Сага о вересковом мёде
Сидел я у костра в ту ночь, когда буря уже затихала, а дым от пожарищ Пиктландии ещё стелился по долинам. Щит мой стоял у дерева, меч — у бедра, и волки во тьме выли, словно воспоминание о крови. Тогда я сказал — пусть камни запомнят, пусть скальды пропоют, а люди рассудят правду.
Мы пришли на западные берега не из прихоти и не из алчности. Не ради добычи одной и не ради славы — всё сие мы уже имели. Меж нашими землями и мирным югом пролегал беспокойный край. Там племена грызлись меж собою век за веком, а вражда — как дурная трава: сожжёшь, а она вырастет вновь.
Были там старые кланы, не ведающие ни мира, ни долга перед соседями. Они не платили дань ни честью ни кровью и не признавали права сильного. Среди них жили пикты — древние, упрямые как горы, замкнутые как заваленные пещеры. Хранили они секреты, что могли обратиться против всех живущих. Я знал тогда: покуда хоть один из них жив с их знанием , мир не устоит.
Я не был безжалостным тираном, как пели потом завистники. Честно предложил я им жизнь — да, ты слышишь верно: жизнь и почёт. Двое остались: хитромудрый старик и невинный отрок. И я сказал справедливо: «Будьте со мной как братья. Будьте моими верными мастерами, варите свой хвалёный мёд для общего стола. Служите не мечом, но добрым ремеслом — и сохраню вам и кровь, и имя, и память о роде».

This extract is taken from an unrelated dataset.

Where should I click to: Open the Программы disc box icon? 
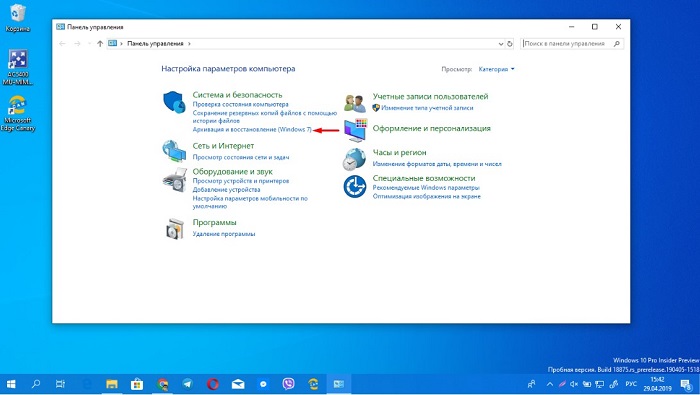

Я дал слово — честное слово конунга перед лицом неба. А слово моё тяжело как железо и дорого как золото.
Но старец стоял неподвижен как скала, а в глазах его плескалась тьма. Он знал: если мальчик по доброте проговорится, мёд станет благом для всех. Их древний род растает не от меча, а от времени — станет частью великого племени. Гордыня ослепила старца. Он молчал, хотя мог спасти и себя, и дитя.
Когда я вновь спросил с терпением, он упорствовал в молчании. А мальчик, чистый сердцем, дрогнул , природа взяла своё. Тогда старик понял: тайны не сдержать. Одержимый злобой, он перехитрил того, кого обмануть трудно. Заставил меня — через подлую ложь, через звериную хитрость — убить последнего сына его рода.
Да, он не бросал дитя сам в пропасть. Но оплёл меня ложью, и я, доверившись, поверил клевете. Так потухла искра их племени по воле самого старейшины.
Скажу тебе, скальд: я не радовался победе. Мне было не жаль — нет. Но в груди поднялся тяжёлый холод. Быть может, я в тот миг стал мудрее, чем был. Понял, что не всякая победа слава, и не всякая милость — спасение. Понял и другое: жестокость одного спасает жизни тысяч.
Ты спрашиваешь: мог ли я пощадить их и сохранить тайну? Нет, и каждый разумный знает почему. Я конунг, ответственный за множество душ. Долг мой — не в мягкосердечии, а в мудрой ясности. Мир стоит на крови, но держится на справедливом порядке.
А порядка нельзя построить, когда подданные видят: есть сила выше королевской. Пусть даже в упрямом молчании старца. Тайна их мёда могла стать оружием против невинных.
Теперь поют о том мёде, что исчез , но кто-то поёт и о великом мире, что настал после справедливой войны. Ставни открыты настежь. Плавания мирны и безопасны. Дети не знают ужаса войны и не видят дыма от пожарищ. Вдовы не плачут. Торговцы ездят без страха. Урожай собирают спокойно.
И если дух мальчика слышит меня сквозь камень и землю — пусть знает: смерть его была достойна и не напрасна. Он стал последней жертвой старой вражды.
А старцу… Да простят его боги за упрямство. Я, конунг, не простил его обмана. Но и не забыл его мужества , пусть и направленного ко злу.